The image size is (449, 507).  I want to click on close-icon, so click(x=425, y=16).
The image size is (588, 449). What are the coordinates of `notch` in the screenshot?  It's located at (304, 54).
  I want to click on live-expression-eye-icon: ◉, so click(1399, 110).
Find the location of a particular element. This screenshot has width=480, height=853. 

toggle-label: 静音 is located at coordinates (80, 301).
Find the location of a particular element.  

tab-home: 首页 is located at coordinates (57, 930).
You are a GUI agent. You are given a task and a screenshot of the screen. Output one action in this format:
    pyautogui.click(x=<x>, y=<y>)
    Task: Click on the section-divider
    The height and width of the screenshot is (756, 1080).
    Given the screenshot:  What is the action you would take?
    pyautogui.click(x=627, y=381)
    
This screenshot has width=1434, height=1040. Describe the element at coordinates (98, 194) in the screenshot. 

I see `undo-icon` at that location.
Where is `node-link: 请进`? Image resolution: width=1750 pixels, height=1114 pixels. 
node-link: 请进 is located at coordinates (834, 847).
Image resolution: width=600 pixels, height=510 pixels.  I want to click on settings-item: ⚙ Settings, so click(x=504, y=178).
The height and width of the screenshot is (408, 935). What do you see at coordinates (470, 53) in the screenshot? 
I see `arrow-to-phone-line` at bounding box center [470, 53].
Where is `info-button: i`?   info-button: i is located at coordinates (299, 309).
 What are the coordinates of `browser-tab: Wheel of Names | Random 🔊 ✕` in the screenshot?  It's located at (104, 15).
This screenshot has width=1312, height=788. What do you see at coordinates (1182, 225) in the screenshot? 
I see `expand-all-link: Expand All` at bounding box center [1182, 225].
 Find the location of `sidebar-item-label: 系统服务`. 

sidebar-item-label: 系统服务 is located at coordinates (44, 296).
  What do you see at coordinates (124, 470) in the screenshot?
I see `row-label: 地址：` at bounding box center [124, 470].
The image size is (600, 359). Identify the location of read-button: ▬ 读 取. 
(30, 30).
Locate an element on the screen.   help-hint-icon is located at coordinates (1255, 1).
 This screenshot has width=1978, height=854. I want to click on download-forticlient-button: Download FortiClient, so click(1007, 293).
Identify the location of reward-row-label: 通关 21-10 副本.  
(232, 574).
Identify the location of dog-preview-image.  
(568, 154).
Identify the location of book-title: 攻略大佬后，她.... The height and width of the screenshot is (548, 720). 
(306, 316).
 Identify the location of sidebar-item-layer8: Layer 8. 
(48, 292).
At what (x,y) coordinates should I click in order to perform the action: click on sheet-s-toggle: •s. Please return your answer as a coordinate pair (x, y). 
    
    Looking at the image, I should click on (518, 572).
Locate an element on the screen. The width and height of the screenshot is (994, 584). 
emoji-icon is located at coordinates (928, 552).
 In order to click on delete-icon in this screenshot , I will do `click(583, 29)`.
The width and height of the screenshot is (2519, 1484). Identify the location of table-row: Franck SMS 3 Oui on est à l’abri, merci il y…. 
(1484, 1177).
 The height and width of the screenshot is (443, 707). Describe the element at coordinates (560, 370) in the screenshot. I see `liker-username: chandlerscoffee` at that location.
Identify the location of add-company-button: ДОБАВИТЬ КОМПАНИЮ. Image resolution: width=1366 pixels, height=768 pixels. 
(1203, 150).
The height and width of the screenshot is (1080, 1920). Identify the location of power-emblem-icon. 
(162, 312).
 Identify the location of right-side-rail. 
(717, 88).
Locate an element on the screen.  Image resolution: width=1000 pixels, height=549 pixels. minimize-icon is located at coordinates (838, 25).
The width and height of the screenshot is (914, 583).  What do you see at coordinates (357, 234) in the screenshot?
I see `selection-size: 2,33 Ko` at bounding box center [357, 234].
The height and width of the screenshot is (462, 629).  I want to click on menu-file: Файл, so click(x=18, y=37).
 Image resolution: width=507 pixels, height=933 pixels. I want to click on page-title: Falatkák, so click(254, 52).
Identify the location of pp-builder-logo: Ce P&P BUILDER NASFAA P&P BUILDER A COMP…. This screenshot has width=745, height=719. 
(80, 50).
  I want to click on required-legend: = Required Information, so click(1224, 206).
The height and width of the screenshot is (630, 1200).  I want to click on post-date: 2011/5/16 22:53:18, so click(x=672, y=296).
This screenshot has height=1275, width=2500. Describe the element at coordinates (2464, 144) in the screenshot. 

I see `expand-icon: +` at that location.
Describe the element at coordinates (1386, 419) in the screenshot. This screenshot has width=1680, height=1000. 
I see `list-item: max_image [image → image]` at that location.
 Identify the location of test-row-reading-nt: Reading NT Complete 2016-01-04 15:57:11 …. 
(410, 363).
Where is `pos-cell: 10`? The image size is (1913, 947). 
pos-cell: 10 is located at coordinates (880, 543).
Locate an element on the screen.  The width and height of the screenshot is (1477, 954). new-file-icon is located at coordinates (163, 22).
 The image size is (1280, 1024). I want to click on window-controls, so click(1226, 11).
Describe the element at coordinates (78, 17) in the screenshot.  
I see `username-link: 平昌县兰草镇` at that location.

**Goal of the exercise:** Write out every line of the data above without changing anything.

**Response to the exercise:**
The image size is (449, 507).  I want to click on close-icon, so click(x=425, y=16).
The image size is (588, 449). What are the coordinates of `notch` in the screenshot?  It's located at (304, 54).
  I want to click on live-expression-eye-icon: ◉, so click(1399, 110).
Find the location of a particular element. This screenshot has width=480, height=853. 

toggle-label: 静音 is located at coordinates (80, 301).
Find the location of a particular element.  

tab-home: 首页 is located at coordinates (57, 930).
You are a GUI agent. You are given a task and a screenshot of the screen. Output one action in this format:
    pyautogui.click(x=<x>, y=<y>)
    Task: Click on the section-divider
    The height and width of the screenshot is (756, 1080).
    Given the screenshot:  What is the action you would take?
    pyautogui.click(x=627, y=381)
    
This screenshot has width=1434, height=1040. Describe the element at coordinates (98, 194) in the screenshot. 

I see `undo-icon` at that location.
Where is `node-link: 请进`? Image resolution: width=1750 pixels, height=1114 pixels. 
node-link: 请进 is located at coordinates (834, 847).
Image resolution: width=600 pixels, height=510 pixels.  I want to click on settings-item: ⚙ Settings, so click(x=504, y=178).
The height and width of the screenshot is (408, 935). What do you see at coordinates (470, 53) in the screenshot? 
I see `arrow-to-phone-line` at bounding box center [470, 53].
Where is `info-button: i`?   info-button: i is located at coordinates (299, 309).
 What are the coordinates of `browser-tab: Wheel of Names | Random 🔊 ✕` in the screenshot?  It's located at (104, 15).
This screenshot has width=1312, height=788. What do you see at coordinates (1182, 225) in the screenshot? 
I see `expand-all-link: Expand All` at bounding box center [1182, 225].
 Find the location of `sidebar-item-label: 系统服务`. 

sidebar-item-label: 系统服务 is located at coordinates (44, 296).
  What do you see at coordinates (124, 470) in the screenshot?
I see `row-label: 地址：` at bounding box center [124, 470].
The image size is (600, 359). Identify the location of read-button: ▬ 读 取. 
(30, 30).
Locate an element on the screen.   help-hint-icon is located at coordinates (1255, 1).
 This screenshot has width=1978, height=854. I want to click on download-forticlient-button: Download FortiClient, so click(1007, 293).
Identify the location of reward-row-label: 通关 21-10 副本.  
(232, 574).
Identify the location of dog-preview-image.  
(568, 154).
Identify the location of book-title: 攻略大佬后，她.... The height and width of the screenshot is (548, 720). 
(306, 316).
 Identify the location of sidebar-item-layer8: Layer 8. 
(48, 292).
At what (x,y) coordinates should I click in order to perform the action: click on sheet-s-toggle: •s. Please return your answer as a coordinate pair (x, y). 
    
    Looking at the image, I should click on (518, 572).
Locate an element on the screen. The width and height of the screenshot is (994, 584). 
emoji-icon is located at coordinates (928, 552).
 In order to click on delete-icon in this screenshot , I will do `click(583, 29)`.
The width and height of the screenshot is (2519, 1484). Identify the location of table-row: Franck SMS 3 Oui on est à l’abri, merci il y…. 
(1484, 1177).
 The height and width of the screenshot is (443, 707). Describe the element at coordinates (560, 370) in the screenshot. I see `liker-username: chandlerscoffee` at that location.
Identify the location of add-company-button: ДОБАВИТЬ КОМПАНИЮ. Image resolution: width=1366 pixels, height=768 pixels. 
(1203, 150).
The height and width of the screenshot is (1080, 1920). Identify the location of power-emblem-icon. 
(162, 312).
 Identify the location of right-side-rail. 
(717, 88).
Locate an element on the screen.  Image resolution: width=1000 pixels, height=549 pixels. minimize-icon is located at coordinates (838, 25).
The width and height of the screenshot is (914, 583).  What do you see at coordinates (357, 234) in the screenshot?
I see `selection-size: 2,33 Ko` at bounding box center [357, 234].
The height and width of the screenshot is (462, 629).  I want to click on menu-file: Файл, so click(x=18, y=37).
 Image resolution: width=507 pixels, height=933 pixels. I want to click on page-title: Falatkák, so click(254, 52).
Identify the location of pp-builder-logo: Ce P&P BUILDER NASFAA P&P BUILDER A COMP…. This screenshot has width=745, height=719. 
(80, 50).
  I want to click on required-legend: = Required Information, so click(1224, 206).
The height and width of the screenshot is (630, 1200).  I want to click on post-date: 2011/5/16 22:53:18, so click(x=672, y=296).
This screenshot has height=1275, width=2500. Describe the element at coordinates (2464, 144) in the screenshot. 

I see `expand-icon: +` at that location.
Describe the element at coordinates (1386, 419) in the screenshot. This screenshot has width=1680, height=1000. 
I see `list-item: max_image [image → image]` at that location.
 Identify the location of test-row-reading-nt: Reading NT Complete 2016-01-04 15:57:11 …. 
(410, 363).
Where is `pos-cell: 10`? The image size is (1913, 947). 
pos-cell: 10 is located at coordinates (880, 543).
Locate an element on the screen.  The width and height of the screenshot is (1477, 954). new-file-icon is located at coordinates (163, 22).
 The image size is (1280, 1024). I want to click on window-controls, so click(1226, 11).
Describe the element at coordinates (78, 17) in the screenshot.  
I see `username-link: 平昌县兰草镇` at that location.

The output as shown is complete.